Retype the following records exactly as they appear, every line of them.

____________________

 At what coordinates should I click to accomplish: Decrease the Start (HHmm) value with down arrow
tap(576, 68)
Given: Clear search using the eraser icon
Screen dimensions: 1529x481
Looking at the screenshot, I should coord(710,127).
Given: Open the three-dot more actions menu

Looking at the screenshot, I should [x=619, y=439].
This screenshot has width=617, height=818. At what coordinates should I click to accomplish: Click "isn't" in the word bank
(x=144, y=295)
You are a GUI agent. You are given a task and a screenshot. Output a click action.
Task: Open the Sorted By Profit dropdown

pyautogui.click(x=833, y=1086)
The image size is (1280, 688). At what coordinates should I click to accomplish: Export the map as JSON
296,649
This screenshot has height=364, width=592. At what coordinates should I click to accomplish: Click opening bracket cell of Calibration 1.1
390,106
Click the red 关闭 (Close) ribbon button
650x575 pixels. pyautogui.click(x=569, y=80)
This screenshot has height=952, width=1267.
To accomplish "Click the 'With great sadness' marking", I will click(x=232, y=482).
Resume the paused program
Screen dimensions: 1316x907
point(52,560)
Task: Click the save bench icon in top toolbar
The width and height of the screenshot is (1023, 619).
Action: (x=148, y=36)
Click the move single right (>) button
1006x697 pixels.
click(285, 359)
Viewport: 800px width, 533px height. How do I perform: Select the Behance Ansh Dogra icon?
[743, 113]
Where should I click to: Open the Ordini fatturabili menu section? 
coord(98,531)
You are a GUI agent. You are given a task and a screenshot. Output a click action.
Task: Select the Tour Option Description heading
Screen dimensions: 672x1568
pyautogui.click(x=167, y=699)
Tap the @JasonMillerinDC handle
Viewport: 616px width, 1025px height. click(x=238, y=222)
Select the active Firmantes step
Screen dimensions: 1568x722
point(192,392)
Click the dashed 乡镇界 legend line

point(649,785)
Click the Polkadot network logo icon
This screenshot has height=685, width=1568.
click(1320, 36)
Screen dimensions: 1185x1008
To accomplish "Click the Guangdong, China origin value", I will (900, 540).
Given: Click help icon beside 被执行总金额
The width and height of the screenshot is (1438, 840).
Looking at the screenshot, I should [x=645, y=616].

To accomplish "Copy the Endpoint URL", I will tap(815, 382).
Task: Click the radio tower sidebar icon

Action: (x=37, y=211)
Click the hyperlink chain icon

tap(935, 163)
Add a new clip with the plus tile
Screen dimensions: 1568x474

____________________

* **ANSWER BELOW**:
 At what coordinates should I click to accomplish: Decrease the Start (HHmm) value with down arrow
tap(576, 68)
Given: Clear search using the eraser icon
Screen dimensions: 1529x481
Looking at the screenshot, I should coord(710,127).
Given: Open the three-dot more actions menu

Looking at the screenshot, I should [x=619, y=439].
This screenshot has width=617, height=818. At what coordinates should I click to accomplish: Click "isn't" in the word bank
(x=144, y=295)
You are a GUI agent. You are given a task and a screenshot. Output a click action.
Task: Open the Sorted By Profit dropdown

pyautogui.click(x=833, y=1086)
The image size is (1280, 688). At what coordinates should I click to accomplish: Export the map as JSON
296,649
This screenshot has height=364, width=592. At what coordinates should I click to accomplish: Click opening bracket cell of Calibration 1.1
390,106
Click the red 关闭 (Close) ribbon button
650x575 pixels. pyautogui.click(x=569, y=80)
This screenshot has height=952, width=1267.
To accomplish "Click the 'With great sadness' marking", I will click(x=232, y=482).
Resume the paused program
Screen dimensions: 1316x907
point(52,560)
Task: Click the save bench icon in top toolbar
The width and height of the screenshot is (1023, 619).
Action: (x=148, y=36)
Click the move single right (>) button
1006x697 pixels.
click(285, 359)
Viewport: 800px width, 533px height. How do I perform: Select the Behance Ansh Dogra icon?
[743, 113]
Where should I click to: Open the Ordini fatturabili menu section? 
coord(98,531)
You are a GUI agent. You are given a task and a screenshot. Output a click action.
Task: Select the Tour Option Description heading
Screen dimensions: 672x1568
pyautogui.click(x=167, y=699)
Tap the @JasonMillerinDC handle
Viewport: 616px width, 1025px height. click(x=238, y=222)
Select the active Firmantes step
Screen dimensions: 1568x722
point(192,392)
Click the dashed 乡镇界 legend line

point(649,785)
Click the Polkadot network logo icon
This screenshot has height=685, width=1568.
click(1320, 36)
Screen dimensions: 1185x1008
To accomplish "Click the Guangdong, China origin value", I will (900, 540).
Given: Click help icon beside 被执行总金额
The width and height of the screenshot is (1438, 840).
Looking at the screenshot, I should [x=645, y=616].

To accomplish "Copy the Endpoint URL", I will tap(815, 382).
Task: Click the radio tower sidebar icon

Action: (x=37, y=211)
Click the hyperlink chain icon

tap(935, 163)
Add a new clip with the plus tile
Screen dimensions: 1568x474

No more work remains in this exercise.